# Weird increasing delay in rosbridge despite queue_size=1 and buff_size=2**24

Hi everyone,

I've got a very weird problem here. I have a topic published on at around 50hz. On the other end there's a subscriber. The callback of the subscriber is a relatively long running process, slower than those 50hz.

That subscriber is initialized with queue_size=1 and buff_size=2**24. That way I want to make sure, messages come in as fast as possible and if there's currently one message processed, further messages get dropped. That's the desired behavior. I don't need all messages, but I need them fast.

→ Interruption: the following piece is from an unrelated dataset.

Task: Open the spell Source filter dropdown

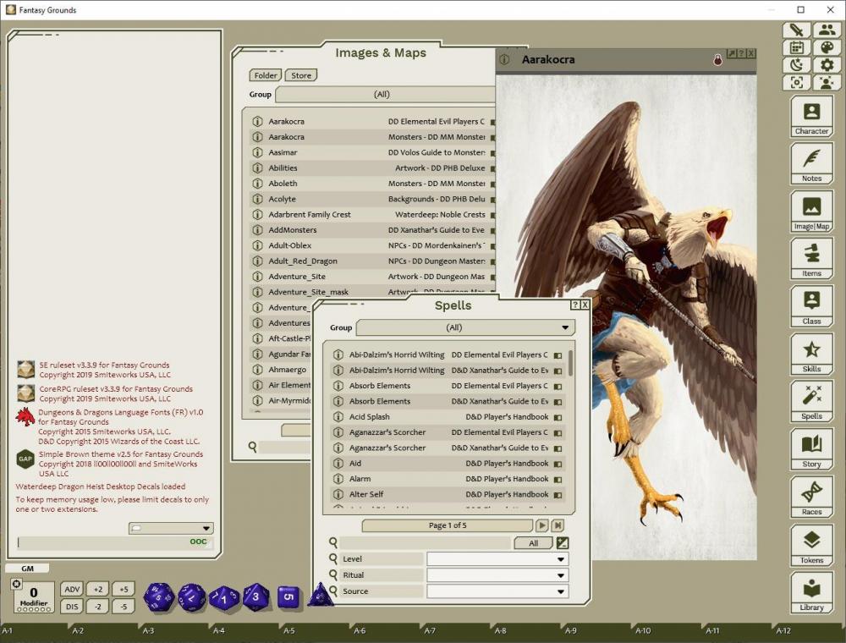Action: (560, 591)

When I leave queue_size=1 and buff_size=2**24 out, I see an increasing delay when I take a look at the age of the messages processed (now - header.stamp).

queue_size=1 and buff_size=2**24 work when I use rospy directly. However, it does not with rosbridge. I have already changed rosbridge in a way that the actual rospy.Subscriber is created in the exact same way as descrbed above, including queue_size=1 and buff_size=2**24. it does not help. I still see the increasing delay.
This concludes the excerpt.